Juan Villoro dice que la crónica es “literatura bajo presión”. ¿Coincidís?
-Sí, totalmente. También Roberto Arlt hacía crónica y hablaba del “lugar incómodo”. Emilio Petcoff, que es alguien a quien admiro, escribía porque a veces no tenía para comer o para comprar su ginebra. Entonces escribía bajo presión durante horas en la redacción de Clarín. [Rodolfo] Fogwill escribió Los pichiciegos en una semana. Pero sí, Villoro tiene razón. En general -no me refiero a Villoro-, me molesta un poco eso de “somos los cronistas latinoamericanos”, “soy la nueva crónica, el nuevo periodismo”. Me parece que esto forma parte de lo mismo que arrancó hace 100 años. No hay nada nuevo, sino que lo nuevo está en las historias que van surgiendo y en la manera en que se las puede contar. Por eso, a veces la forma de hacer algo nuevo es volver a los orígenes. A mí la escritura que más me resulta es la caliente. Esa que Rodolfo Walsh llamaba “de un tirón”. Lo bueno del policial es que ocurre en la calle. Henry Miller decía que todo lo que no sucede en la calle es inventado o falso. Y la verdad es que si salimos a la calle ahora, en cualquier lugar del mundo, algo va a pasar.
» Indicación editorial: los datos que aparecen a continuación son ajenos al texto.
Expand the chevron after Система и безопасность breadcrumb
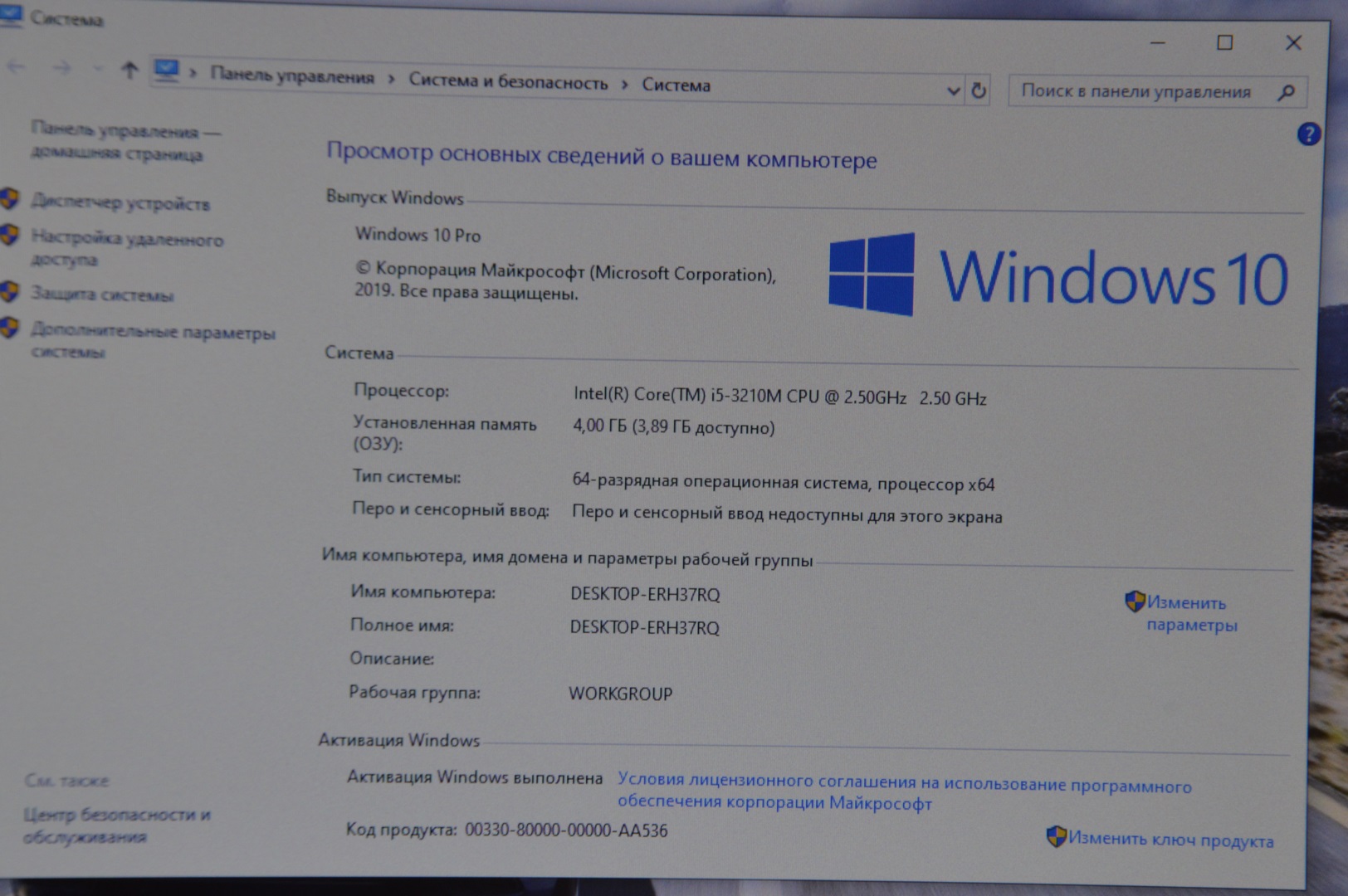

Has escrito que la “mente del asesino es indescifrable”, pero en tus libros intentás dar con el móvil que los llevó a cometer el crimen, el robo o la tortura. Parecés convivir con una condición contradictoria.
-Sí, pero es la búsqueda la que me mantiene despierto. Sé que no voy a averiguarlo, y si se diera sería muy aburrido. Si alguien desapareció hace 40 años, la familia sabe que no va a aparecer, pero esa búsqueda a veces nos termina manteniendo vivos. A veces la búsqueda es mejor que la resolución. Como decía Borges, siempre el misterio es mayor que su resolución. Es apasionante saber que un enigma va a estar siempre. Creo que lo que no se dice y lo que nunca vamos a saber es lo que mantiene vivo cualquier relato.